Néanmoins, grâce aux généreux dons de donateurs étrangers, dont de nombreux auteurs qui fournissent des éditions signées de leurs œuvres, la bibliothèque publique Edward Saïd est abondamment approvisionnée.

Même Noam Chomsky, le célèbre linguiste, philosophe et intellectuel américain, a contribué à la collection de la bibliothèque, en la décrivant la bibliothèque comme «une rare lueur vacillante de lumière et d'espoir pour les jeunes Gazaouis».

La famille d'Edward Saïd, après son décès en 2003 à l'âge de 67 ans, a aussi offert son soutien en envoyant des exemplaires des travaux influents du chercheur. Abou Toha n'a jamais rencontré Edward Saïd, mais il est convaincu que son nom est approprié pour la bibliothèque.

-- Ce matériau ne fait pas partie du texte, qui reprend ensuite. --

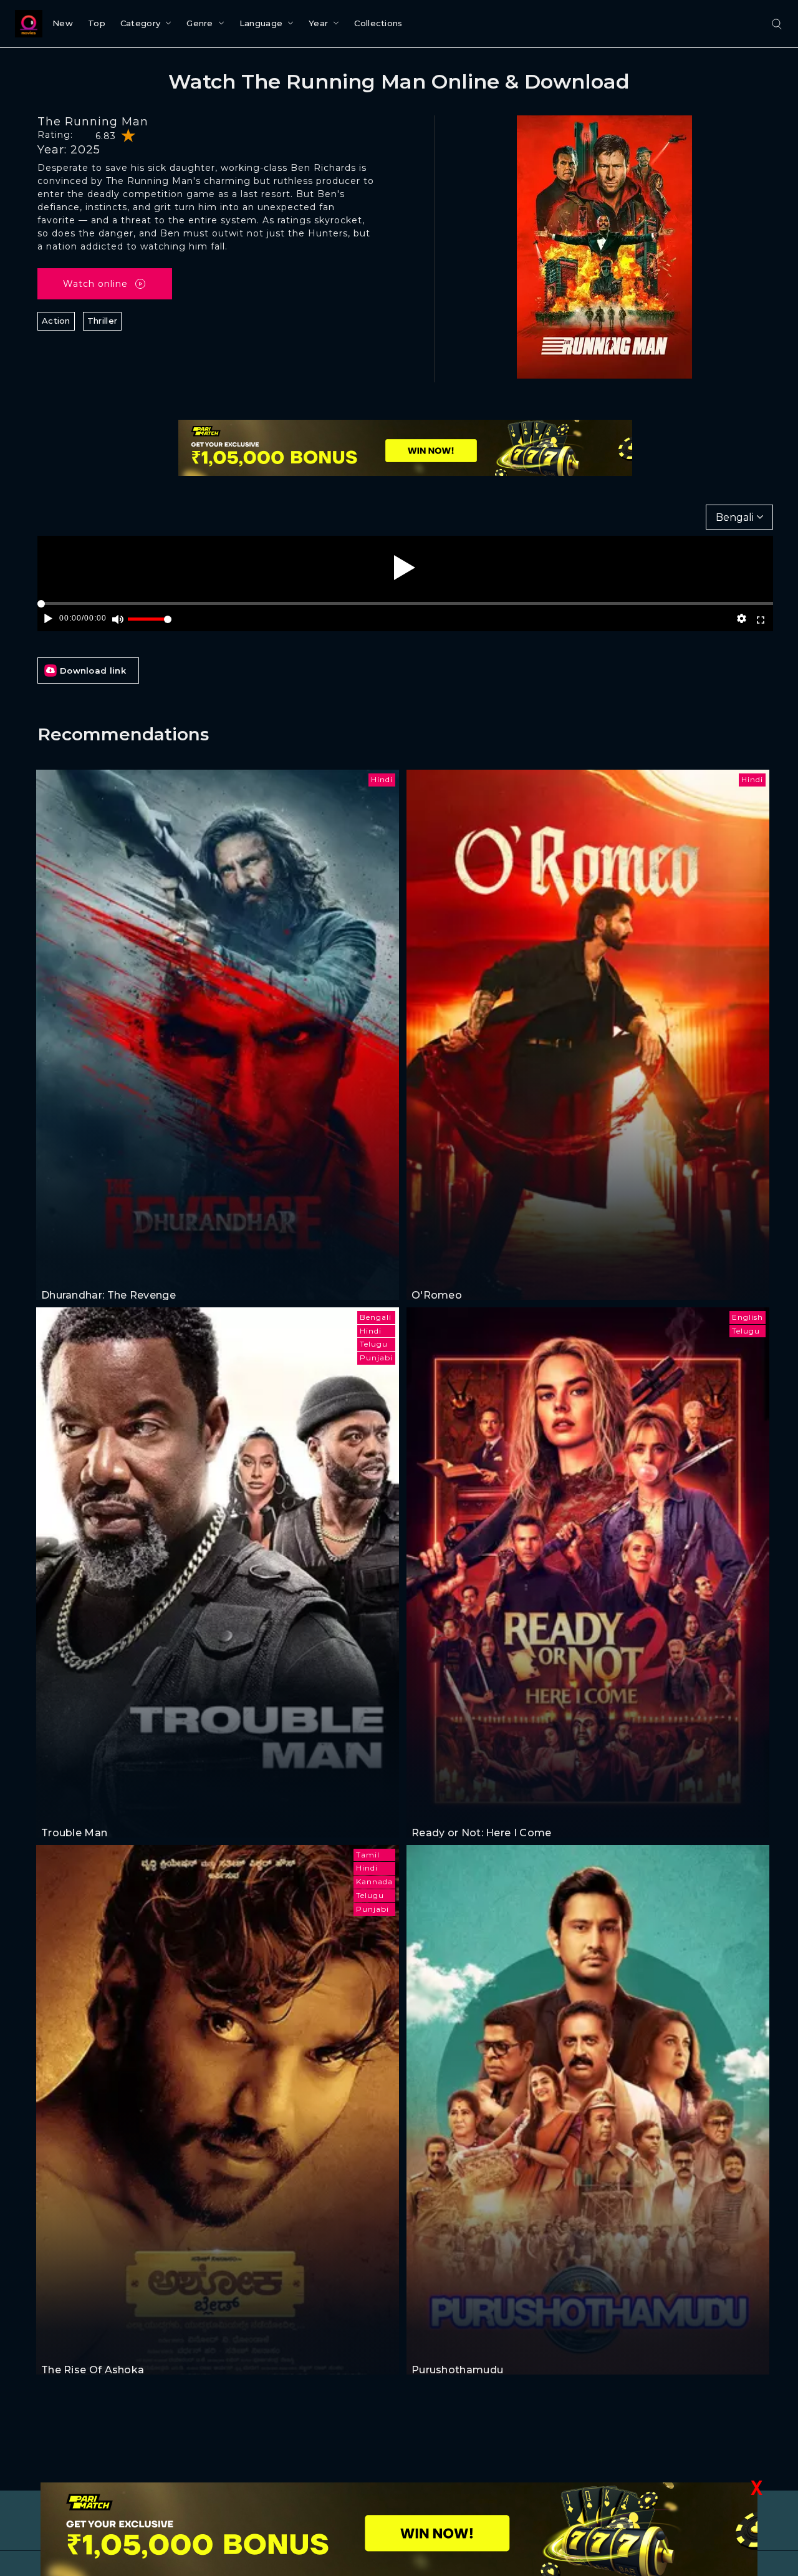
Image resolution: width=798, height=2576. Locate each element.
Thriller (102, 321)
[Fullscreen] (760, 618)
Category (140, 23)
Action (56, 321)
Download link (93, 670)
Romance (433, 1271)
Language (260, 23)
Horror (427, 1809)
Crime (89, 1271)
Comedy (94, 1809)
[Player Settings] (742, 618)
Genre (199, 23)
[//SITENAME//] (26, 23)
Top (96, 23)
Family (427, 2346)
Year (318, 23)
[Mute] (118, 618)
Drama (90, 2346)
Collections (378, 23)
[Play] (404, 567)
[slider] (149, 624)
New (62, 23)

«C'est un symbole pour la Palestine, un symbole pour la liberté», a affirmé Abou Toha. «C’est un intellectuel public, qui n’a pas choisi de se mettre du côté de ceci ou de cela. Il a dit haut et fort ce qu'il pensait sans craindre l'Autorité palestinienne ou Israël ou encore l'administration américaine». 

«J’admets qu'il est un exemple marquant pour tous ceux qui recherchent la justice dans ce monde. Je crois qu'Edward Saïd n'était pas seulement un Palestinien mais un citoyen du monde, et donner son nom à la bibliothèque est un honneur pour nous».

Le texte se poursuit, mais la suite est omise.